## What the task asks
Rewrite everything from the line containing "Given: Close the current browser tab" down to the line containing "Looking at the screenshot, I should 54,7." with "current browser tab" swapped for "active browser window", changing nothing else and leaving the pictures out.

## Raw records
....................
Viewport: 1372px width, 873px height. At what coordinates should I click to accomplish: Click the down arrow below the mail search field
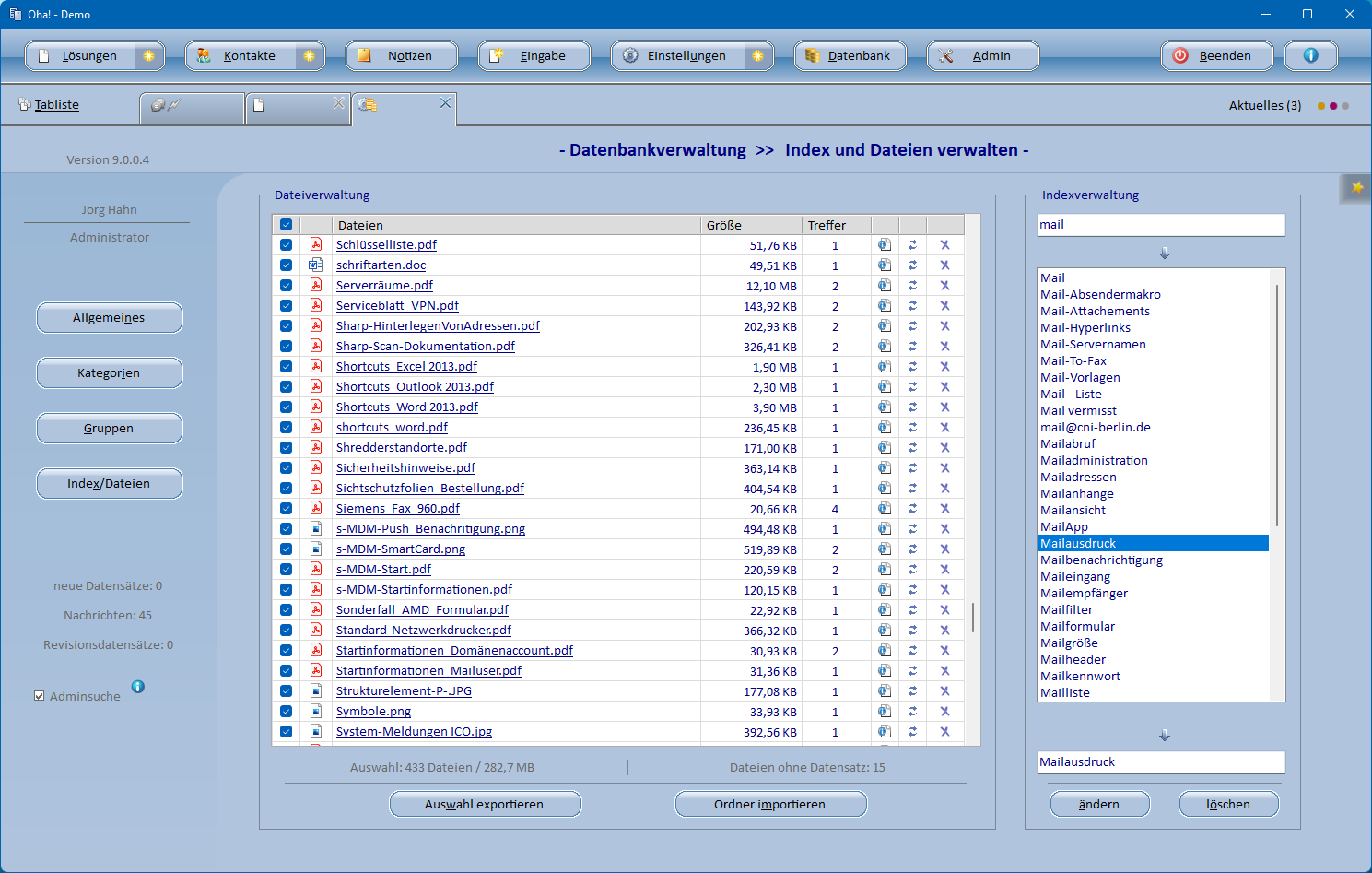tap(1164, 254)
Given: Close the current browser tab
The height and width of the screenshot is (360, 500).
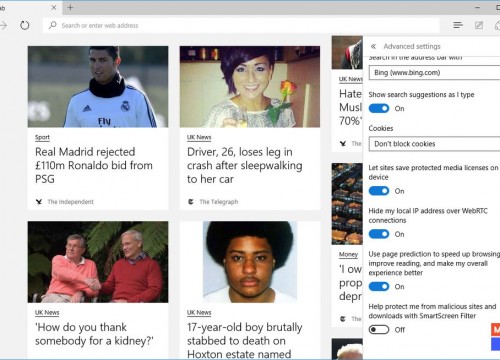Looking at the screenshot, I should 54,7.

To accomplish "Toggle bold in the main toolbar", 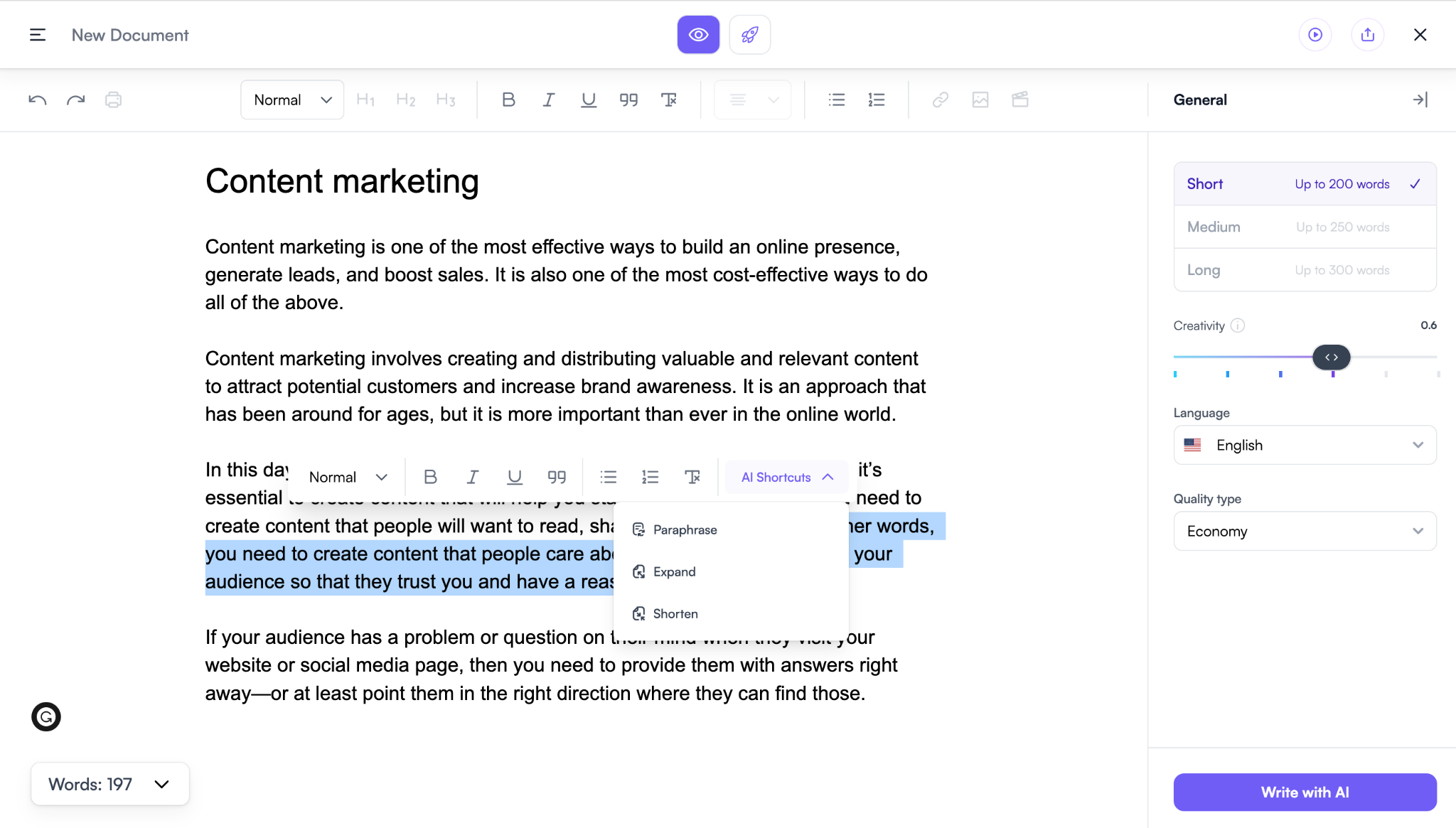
....................
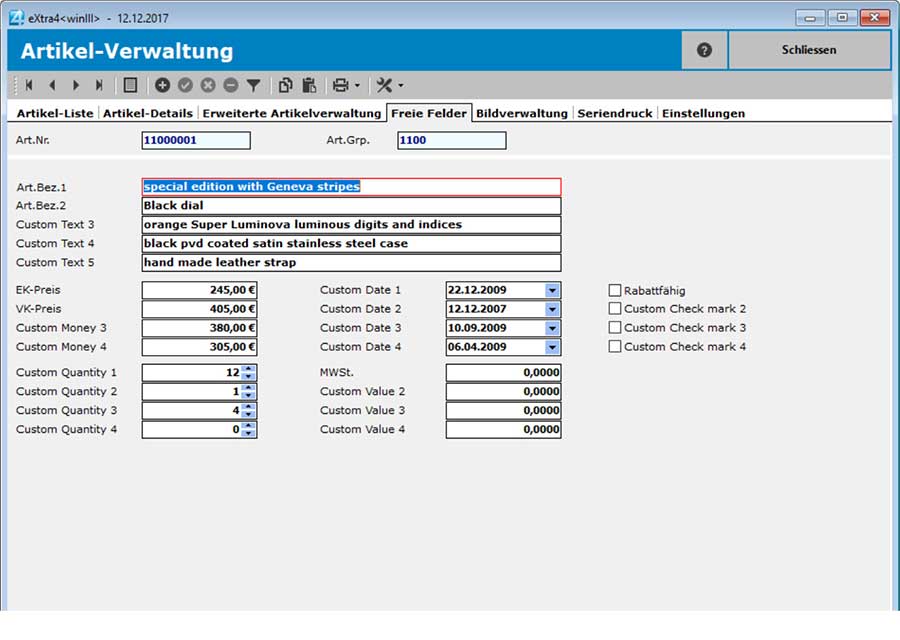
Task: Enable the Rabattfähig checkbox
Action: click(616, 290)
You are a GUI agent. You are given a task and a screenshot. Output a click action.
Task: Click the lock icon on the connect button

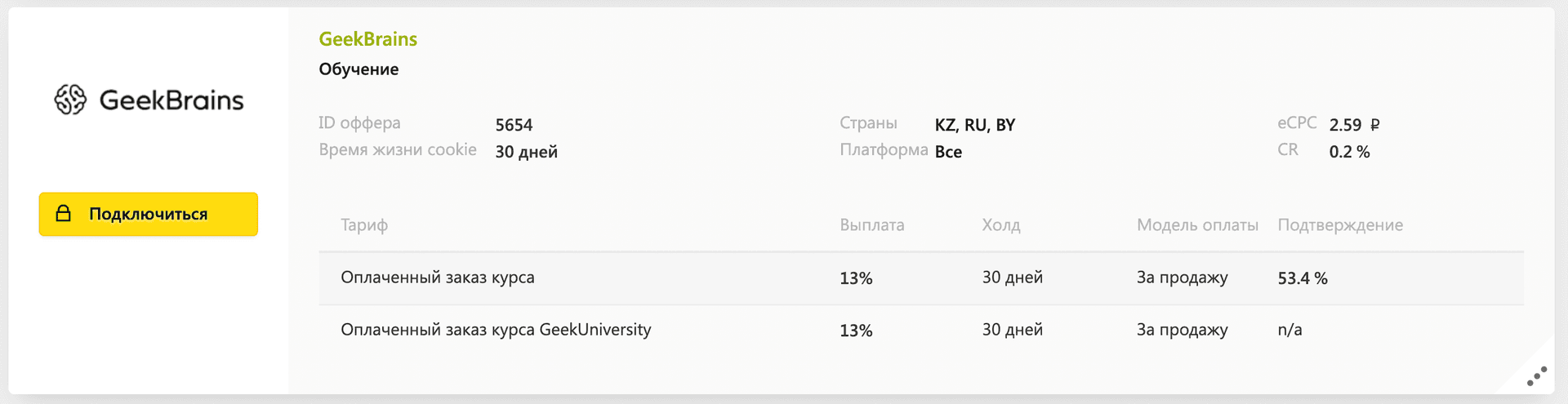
....................
## Solved problem
Given: Close the active browser window
The height and width of the screenshot is (360, 500).
Looking at the screenshot, I should 54,7.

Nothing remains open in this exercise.